ティリオンはペントスからロイン河をくだってターガリエン家の末裔グリフとともにヴォランティスをめざすがモーモントに捕らえられてしまう。
デナーリスは凶暴化するドラゴンと反奴隷解放派の反抗に苦慮し、ミーリーンの有力者ロラクと結婚することになる。
ジョンは野人を壁の内側に招いて戦力にしようとするが仲間の反対にあう。
スタニスは南下してアシャが占拠していた城を攻略し、そのままウインターフェル城をめざすが豪雪に阻まれる。
ダヴォスは白い港でマンダリー公と交渉する。
サーセイは七神教の総司祭に不義を追及されて捕らえられる。
ジェイミーはサーセイの不義を疑い、キングスランディングに帰還せず、ブライエニーと姿を消す。
ブランドンは壁の向こうで超能力?を磨く。

本編としては刊行されている最後の巻で、当初構想ではシリーズの4分の3は過ぎたはずなのだが、話が拡散するばかりで、方向性が全く見えない。

本編とあまり関係がない脇筋とか外伝的エピソードが盛んに挿入されるので、話自体がさっぱり進行しないのには困ったものだが、そういった部分がまたとても面白いのが、また困る。

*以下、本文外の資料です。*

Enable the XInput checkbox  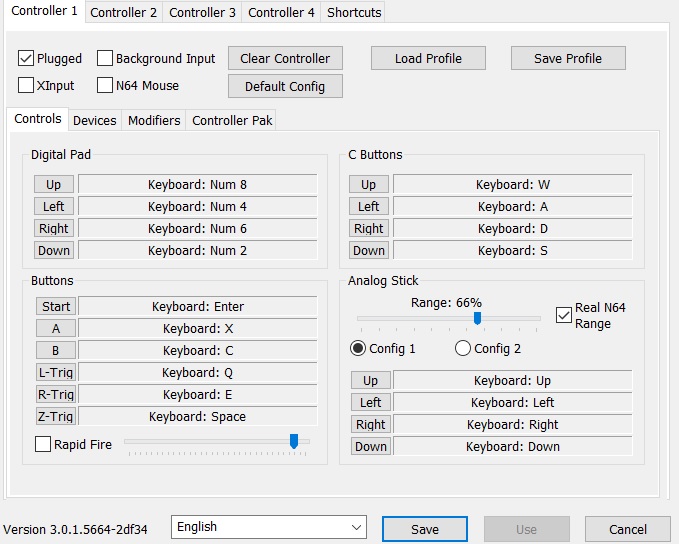coord(27,86)
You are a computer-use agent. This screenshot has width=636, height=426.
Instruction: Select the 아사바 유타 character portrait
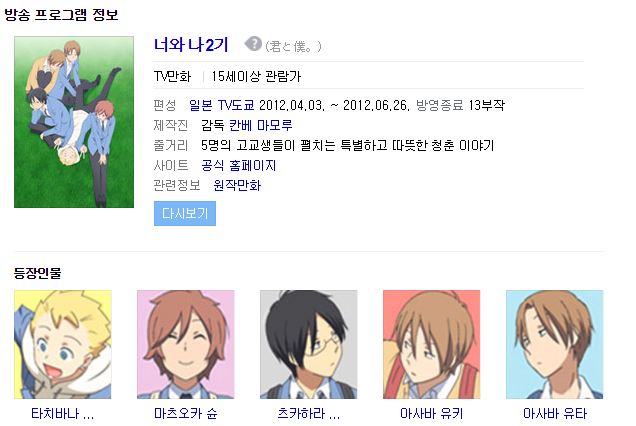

TVシリーズは別モノと言っても、原作者が監修しているそうだし、おおよそは原作と同じ筋になっているらしい。
TVシリーズは、本作が終わるくらいのあたりで見るのを止めていたのだが、原作の続きがなかなか出そうにない以上、結末を見てみたいという誘惑に勝てそうにない。
というか、TVシリーズの筋が実はもともとの構想通りで、「TVシリーズとは別モノにしちゃおう!」なんて茶目っ気を出して書き直しているじゃないだろうか、なんて邪推してしまう。

とにかく、本編の続きを早く刊行してもらいたいです。